If we desire our schools to be really good, we must have really good teachers, and no amount of special training is too much to fit them properly for their work. We do not trust an inexperienced blacksmith to shoe our horses' feet, and yet are willing to trust the education of our children's minds to anybody who happens to need the salary. Against this low estimate of the necessary qualifications all teachers of Normal Schools must protest, and to mature and develop those who are under their charge, to give higher and truer views of the responsibilities of their position, they work day by day and hour by hour.
The teachers must consider always three things: first, scholarship; second, moral character; and third, aptness to teach.
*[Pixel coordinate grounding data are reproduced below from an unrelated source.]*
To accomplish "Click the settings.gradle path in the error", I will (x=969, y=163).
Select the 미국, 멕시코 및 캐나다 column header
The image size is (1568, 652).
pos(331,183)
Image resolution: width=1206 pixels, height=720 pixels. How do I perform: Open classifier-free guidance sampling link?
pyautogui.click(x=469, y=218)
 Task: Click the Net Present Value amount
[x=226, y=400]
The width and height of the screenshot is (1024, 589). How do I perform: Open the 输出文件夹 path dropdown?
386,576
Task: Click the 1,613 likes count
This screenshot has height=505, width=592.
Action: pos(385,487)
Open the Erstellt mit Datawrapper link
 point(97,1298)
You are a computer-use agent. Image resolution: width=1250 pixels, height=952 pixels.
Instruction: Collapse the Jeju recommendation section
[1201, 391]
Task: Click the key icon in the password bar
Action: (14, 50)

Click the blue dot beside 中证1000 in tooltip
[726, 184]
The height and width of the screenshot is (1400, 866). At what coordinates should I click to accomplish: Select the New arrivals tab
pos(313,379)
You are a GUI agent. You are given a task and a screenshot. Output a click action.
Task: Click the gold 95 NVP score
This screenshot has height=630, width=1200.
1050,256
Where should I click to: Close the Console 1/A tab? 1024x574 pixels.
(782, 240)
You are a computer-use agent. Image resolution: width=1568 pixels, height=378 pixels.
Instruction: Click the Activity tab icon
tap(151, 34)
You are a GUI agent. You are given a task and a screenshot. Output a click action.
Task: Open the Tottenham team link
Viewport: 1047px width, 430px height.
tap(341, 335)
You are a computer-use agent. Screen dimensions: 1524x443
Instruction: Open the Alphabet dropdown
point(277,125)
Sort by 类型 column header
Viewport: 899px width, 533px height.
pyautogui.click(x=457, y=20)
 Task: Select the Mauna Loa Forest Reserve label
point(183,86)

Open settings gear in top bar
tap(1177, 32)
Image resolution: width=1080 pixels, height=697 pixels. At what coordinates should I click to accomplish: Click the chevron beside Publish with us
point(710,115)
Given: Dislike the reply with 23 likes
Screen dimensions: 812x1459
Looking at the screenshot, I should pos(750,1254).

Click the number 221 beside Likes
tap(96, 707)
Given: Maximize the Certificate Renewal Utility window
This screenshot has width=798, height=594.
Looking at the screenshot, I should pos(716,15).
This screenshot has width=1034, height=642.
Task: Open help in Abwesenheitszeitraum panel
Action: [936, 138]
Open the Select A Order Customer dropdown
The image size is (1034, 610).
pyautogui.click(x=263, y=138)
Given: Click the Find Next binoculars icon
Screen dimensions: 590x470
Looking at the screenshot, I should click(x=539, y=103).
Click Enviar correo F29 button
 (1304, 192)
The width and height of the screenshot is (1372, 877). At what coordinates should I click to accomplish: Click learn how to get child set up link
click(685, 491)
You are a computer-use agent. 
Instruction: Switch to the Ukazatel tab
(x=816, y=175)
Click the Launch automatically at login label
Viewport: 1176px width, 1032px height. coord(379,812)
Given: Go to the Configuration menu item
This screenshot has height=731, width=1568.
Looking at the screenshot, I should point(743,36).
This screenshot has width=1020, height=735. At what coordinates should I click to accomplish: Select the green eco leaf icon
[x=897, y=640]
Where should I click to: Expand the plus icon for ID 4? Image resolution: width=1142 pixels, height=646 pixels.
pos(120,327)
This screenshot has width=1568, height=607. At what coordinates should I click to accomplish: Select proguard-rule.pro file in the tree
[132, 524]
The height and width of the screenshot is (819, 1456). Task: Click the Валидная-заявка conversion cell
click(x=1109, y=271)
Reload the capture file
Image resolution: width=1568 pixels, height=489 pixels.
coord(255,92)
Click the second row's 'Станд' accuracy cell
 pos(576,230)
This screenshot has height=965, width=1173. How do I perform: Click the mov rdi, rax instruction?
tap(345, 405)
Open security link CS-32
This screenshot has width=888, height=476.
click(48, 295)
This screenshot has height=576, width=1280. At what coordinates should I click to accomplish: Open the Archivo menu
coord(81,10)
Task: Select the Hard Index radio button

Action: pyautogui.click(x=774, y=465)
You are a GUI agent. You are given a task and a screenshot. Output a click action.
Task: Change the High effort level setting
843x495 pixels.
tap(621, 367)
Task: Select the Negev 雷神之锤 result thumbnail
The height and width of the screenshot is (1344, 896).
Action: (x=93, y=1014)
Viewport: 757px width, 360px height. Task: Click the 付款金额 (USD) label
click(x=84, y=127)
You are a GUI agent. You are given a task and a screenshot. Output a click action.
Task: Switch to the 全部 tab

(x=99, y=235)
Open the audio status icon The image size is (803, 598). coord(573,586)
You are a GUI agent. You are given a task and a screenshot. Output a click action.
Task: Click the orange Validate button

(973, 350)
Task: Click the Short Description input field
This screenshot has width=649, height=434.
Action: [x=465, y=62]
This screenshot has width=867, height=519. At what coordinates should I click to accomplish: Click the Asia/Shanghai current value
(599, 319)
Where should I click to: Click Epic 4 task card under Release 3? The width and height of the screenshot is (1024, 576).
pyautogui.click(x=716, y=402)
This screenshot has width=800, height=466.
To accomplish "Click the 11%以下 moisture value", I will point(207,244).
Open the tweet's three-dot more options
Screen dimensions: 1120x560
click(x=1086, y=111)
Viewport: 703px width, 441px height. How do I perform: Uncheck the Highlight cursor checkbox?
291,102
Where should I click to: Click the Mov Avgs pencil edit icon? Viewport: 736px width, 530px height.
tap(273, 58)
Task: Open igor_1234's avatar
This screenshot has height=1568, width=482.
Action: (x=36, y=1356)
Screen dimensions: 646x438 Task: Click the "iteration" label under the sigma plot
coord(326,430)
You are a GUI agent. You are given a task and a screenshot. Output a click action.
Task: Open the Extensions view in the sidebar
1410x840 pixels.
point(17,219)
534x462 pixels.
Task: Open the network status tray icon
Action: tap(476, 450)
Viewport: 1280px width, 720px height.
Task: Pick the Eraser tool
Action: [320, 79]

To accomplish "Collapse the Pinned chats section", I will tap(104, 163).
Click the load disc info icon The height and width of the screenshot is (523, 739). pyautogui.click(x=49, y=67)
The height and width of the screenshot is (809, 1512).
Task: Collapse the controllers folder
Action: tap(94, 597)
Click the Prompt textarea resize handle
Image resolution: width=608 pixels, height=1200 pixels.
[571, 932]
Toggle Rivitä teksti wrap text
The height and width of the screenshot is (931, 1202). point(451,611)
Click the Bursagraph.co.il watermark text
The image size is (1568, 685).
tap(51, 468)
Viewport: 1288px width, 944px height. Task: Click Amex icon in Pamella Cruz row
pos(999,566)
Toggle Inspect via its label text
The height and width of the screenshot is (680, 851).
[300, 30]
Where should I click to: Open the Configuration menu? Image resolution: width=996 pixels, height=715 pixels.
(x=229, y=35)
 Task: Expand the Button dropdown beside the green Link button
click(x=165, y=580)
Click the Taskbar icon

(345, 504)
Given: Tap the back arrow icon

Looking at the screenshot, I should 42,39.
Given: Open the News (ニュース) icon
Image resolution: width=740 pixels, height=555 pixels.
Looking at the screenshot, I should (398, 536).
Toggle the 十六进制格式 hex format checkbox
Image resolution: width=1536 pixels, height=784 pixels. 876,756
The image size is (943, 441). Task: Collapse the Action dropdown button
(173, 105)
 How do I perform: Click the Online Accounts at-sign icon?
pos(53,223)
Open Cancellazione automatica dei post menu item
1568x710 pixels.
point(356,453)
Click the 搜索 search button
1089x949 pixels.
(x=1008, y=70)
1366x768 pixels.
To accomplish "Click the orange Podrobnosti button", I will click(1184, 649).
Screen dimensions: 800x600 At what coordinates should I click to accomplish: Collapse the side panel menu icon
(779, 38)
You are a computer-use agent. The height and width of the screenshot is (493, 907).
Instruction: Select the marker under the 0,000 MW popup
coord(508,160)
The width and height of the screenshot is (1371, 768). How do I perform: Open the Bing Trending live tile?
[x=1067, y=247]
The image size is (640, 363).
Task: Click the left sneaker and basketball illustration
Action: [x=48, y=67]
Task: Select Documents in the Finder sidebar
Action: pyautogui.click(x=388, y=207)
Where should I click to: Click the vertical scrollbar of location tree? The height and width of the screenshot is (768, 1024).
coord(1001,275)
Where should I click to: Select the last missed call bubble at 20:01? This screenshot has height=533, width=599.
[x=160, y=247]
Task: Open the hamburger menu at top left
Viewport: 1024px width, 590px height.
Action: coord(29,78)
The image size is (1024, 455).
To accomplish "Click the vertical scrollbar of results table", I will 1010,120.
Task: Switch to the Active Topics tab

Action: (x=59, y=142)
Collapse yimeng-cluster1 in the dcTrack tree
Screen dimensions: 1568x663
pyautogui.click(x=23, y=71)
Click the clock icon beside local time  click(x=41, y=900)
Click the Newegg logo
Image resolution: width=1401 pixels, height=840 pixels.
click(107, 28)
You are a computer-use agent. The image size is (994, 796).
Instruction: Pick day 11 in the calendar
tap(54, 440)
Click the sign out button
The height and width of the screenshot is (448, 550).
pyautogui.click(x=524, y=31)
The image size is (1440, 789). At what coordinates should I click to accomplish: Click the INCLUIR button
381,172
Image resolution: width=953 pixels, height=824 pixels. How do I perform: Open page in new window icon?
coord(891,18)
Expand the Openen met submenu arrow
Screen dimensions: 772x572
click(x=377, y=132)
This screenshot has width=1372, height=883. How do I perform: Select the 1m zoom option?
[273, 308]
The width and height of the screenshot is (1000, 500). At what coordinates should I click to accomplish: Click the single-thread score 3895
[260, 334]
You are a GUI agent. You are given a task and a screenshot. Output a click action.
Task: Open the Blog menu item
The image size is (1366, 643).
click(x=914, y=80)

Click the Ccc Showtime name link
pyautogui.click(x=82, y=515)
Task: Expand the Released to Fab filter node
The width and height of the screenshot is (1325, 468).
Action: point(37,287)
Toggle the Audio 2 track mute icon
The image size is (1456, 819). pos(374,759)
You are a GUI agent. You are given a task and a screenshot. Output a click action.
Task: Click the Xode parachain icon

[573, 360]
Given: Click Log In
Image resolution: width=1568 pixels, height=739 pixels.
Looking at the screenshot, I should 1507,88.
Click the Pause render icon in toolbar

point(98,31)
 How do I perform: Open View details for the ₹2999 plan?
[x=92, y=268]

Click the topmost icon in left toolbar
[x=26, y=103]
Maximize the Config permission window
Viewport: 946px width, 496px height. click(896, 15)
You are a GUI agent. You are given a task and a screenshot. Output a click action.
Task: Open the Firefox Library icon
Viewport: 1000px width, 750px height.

Of these qualifications we must judge. And when to these questions, which are to be decided concerning every graduate, we add the doubt as to whether she can govern her school, which we can best solve by discovering whether she can govern herself, the difficulties which are our daily work may be understood. We have comparatively a short time. Two years is not long to touch all these different springs, with many others, of which we have here no time to speak. In so far as we can decide by all the tests in our power, we do so. Often, too, the decided strength of some one or two of these qualifications may fully make amends for the want of others; for example, a decided aptness to teach may more than balance a want of book scholarship.
These tests should be applied more rigorously each year, so that our standard may be rising. Where there has been found, after careful consideration, any hopeless want, by the direction of the Teachers' Committee, members of the school have been advised to leave, and to give up the idea of teaching, and have done so; while others have been obliged to review their junior year, and thereby to extend their course to three years. While we regret the pain and disappointment to the individuals, simple justice to the school and to the interests of the city schools, demands this course.
The Normal School can not always fully act up to its standard, because we do not start with as good material as we should have. If we could begin with cultured and matured minds, we could present far better results.
As the students are principally from the city, most of them board at home, and no arrangements for board are made by the institution.
The diploma given to graduates of the school entitles them to an appointment as teachers of the public schools of the city without further examination.
The number of students the last year was sixty-five.